Ich beschloss allerdings Newt vorerst nichts davon zu erzählen. Es ging ihm gerade besser, da wollte ich ihn nicht schon wieder mit dem Durcheinander in meinem Kopf belasten. Auch wenn ich versprochen hatte, ihm sofort von solchen Dingen zu berichten. Stattdessen redete ich viel mit Minho, denn im Moment war unsere Beziehung das Einzige, bei dem ich mir hundertprozentig sicher war. Er hatte immer ein offenes Ohr und war da, wenn ich ihn brauchte, was mir unheimlich gut tat. Manchmal musste ich gewisse Sachen einfach loswerden, denn mit der Zeit wurde die Lichtung immer kleiner und erdrückender. Ich war froh, wenigstens einen Ort zu haben, an dem ich meinen ganzen inneren Wind raus lassen konnte.

Irgendwann musste ich Newt jedoch davon erzählen, ich konnte es nicht ewig vor ihm verheimlichen. Er merkte es mir sofort an, wenn ich morgens etwas erschöpft war, weil ich nicht gut geschlafen hatte. Trotzdem traute ich mich nicht ihn darauf anzusprechen, weil ich seine gute Laune nicht ruinieren wollte.
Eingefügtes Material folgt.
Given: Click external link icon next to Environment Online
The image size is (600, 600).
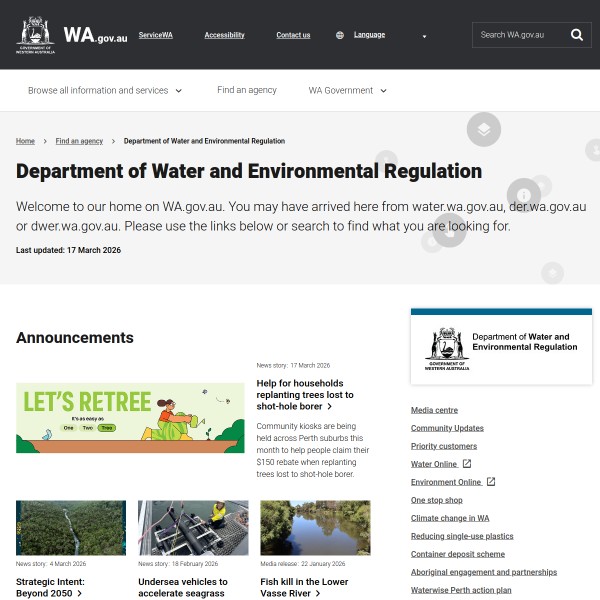Looking at the screenshot, I should point(491,482).
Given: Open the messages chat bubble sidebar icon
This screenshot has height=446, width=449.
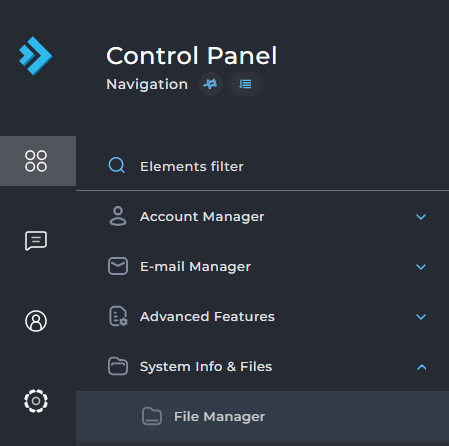Looking at the screenshot, I should pyautogui.click(x=36, y=240).
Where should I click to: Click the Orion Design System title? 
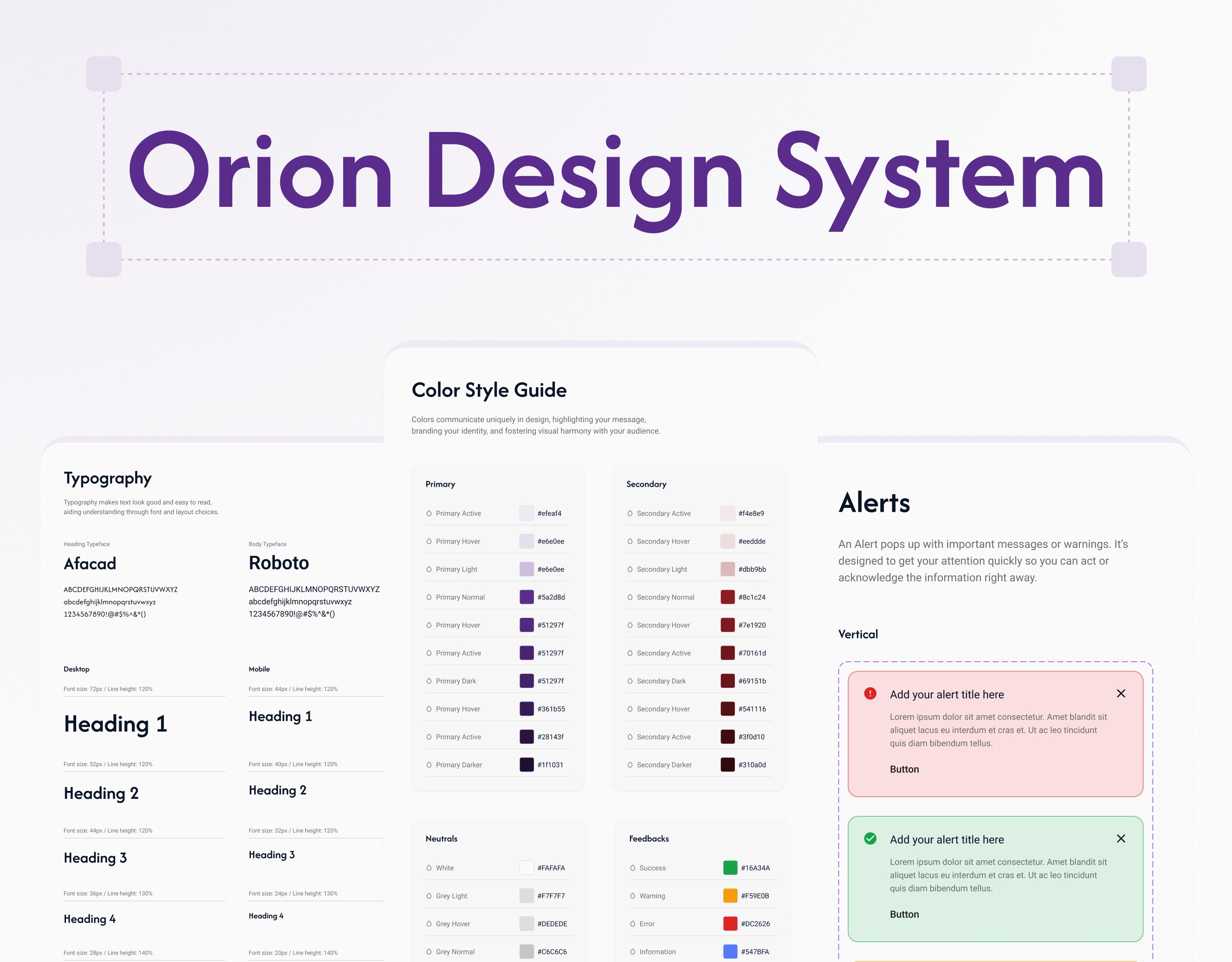pyautogui.click(x=616, y=172)
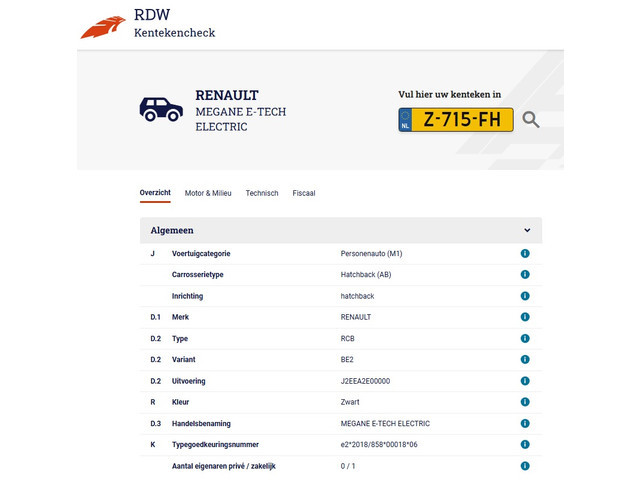Show info for Aantal eigenaren row
Image resolution: width=640 pixels, height=480 pixels.
coord(525,466)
Aber Newt ließ sich natürlich nicht beirren und so kam er schließlich eines Tages nach dem Abendessen zu mir.

„Hey Grünschnabel?", sagte Newt und ließ es absichtlich wie eine Frage klingen, als er auf einmal neben mir stand und seinen Teller neben der Spüle abstellte. „Was gibt's?", erwiderte ich und versuchte, es so beiläufig wie möglich rüberkommen zu lassen. „Kann ich mal mit dir reden? Allein?" Das letzte Wort flüsterte er fast schon. „Klar", antwortete ich schlicht. Ich wusste sofort, worum es ging. Wir gingen in den Wald, damit uns niemand hören konnte und ließen uns an einem Baum nieder. Als ich nach oben schaute, wurde ich ein wenig vom noch übrig gebliebenen Sonnenlicht geblendet, das über uns durchs Blätterdach fiel.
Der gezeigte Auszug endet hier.